**** Available data ****

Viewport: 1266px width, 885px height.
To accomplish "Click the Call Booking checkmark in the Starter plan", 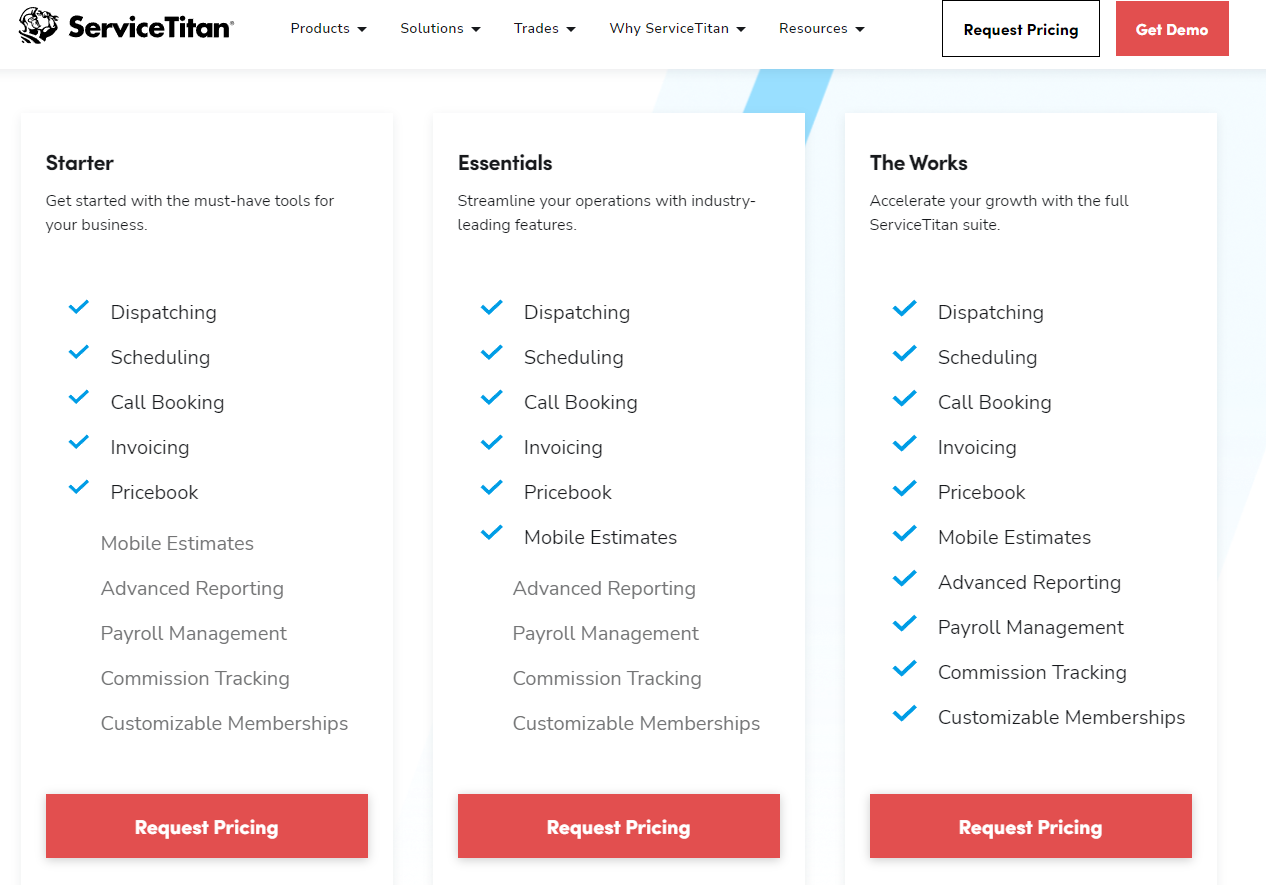I will pyautogui.click(x=79, y=398).
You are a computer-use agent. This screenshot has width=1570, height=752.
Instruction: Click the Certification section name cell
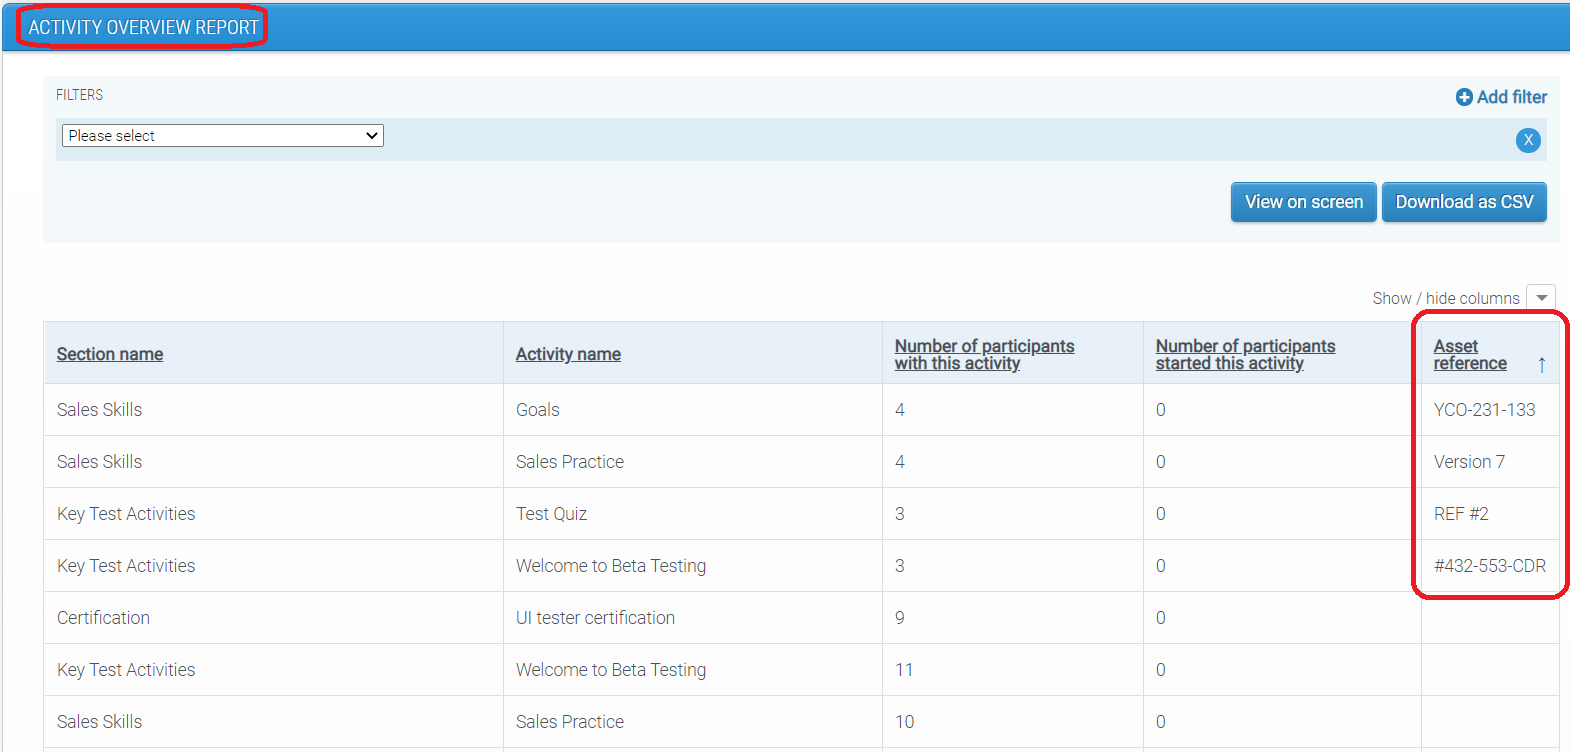click(103, 618)
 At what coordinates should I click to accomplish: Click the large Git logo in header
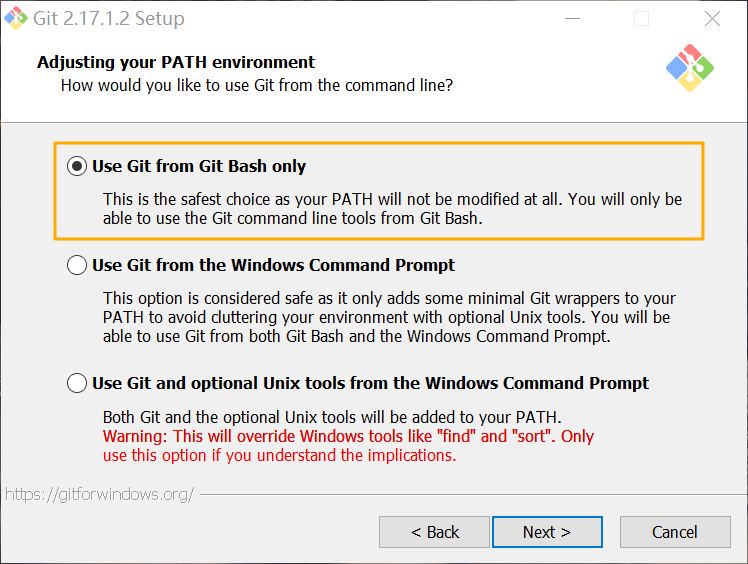[x=690, y=68]
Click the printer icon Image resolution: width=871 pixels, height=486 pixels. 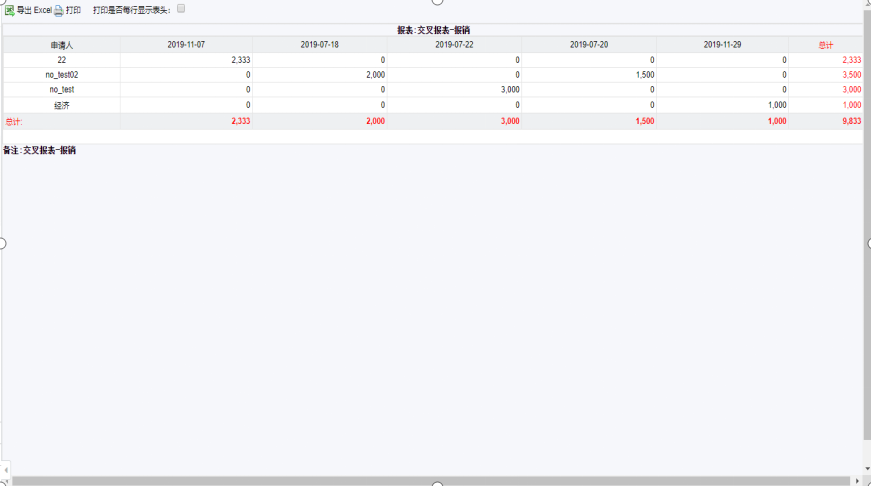point(59,10)
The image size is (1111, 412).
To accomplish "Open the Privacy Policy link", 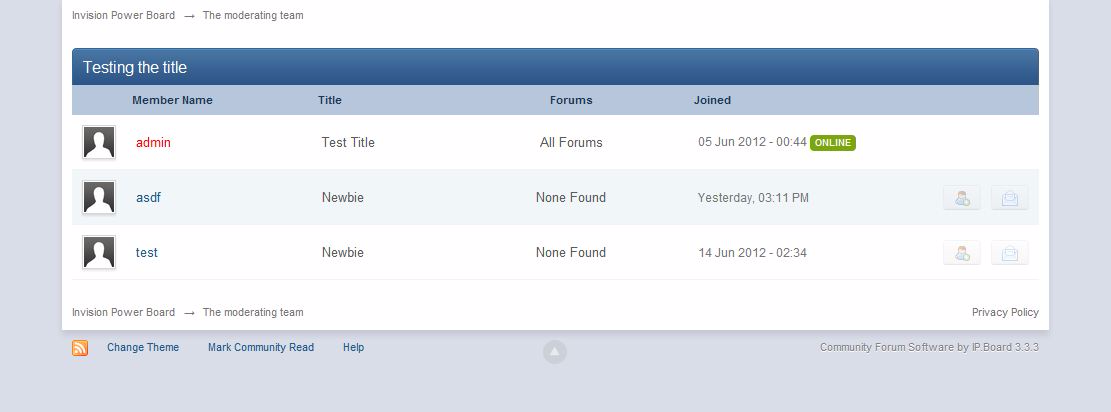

****

● **How to complete this task**:
The required output is every line from the one containing "The image size is (1111, 412)." through the last line of the data above, restated exactly and without pictures.

● **Result**:
The image size is (1111, 412).
To accomplish "Open the Privacy Policy link", 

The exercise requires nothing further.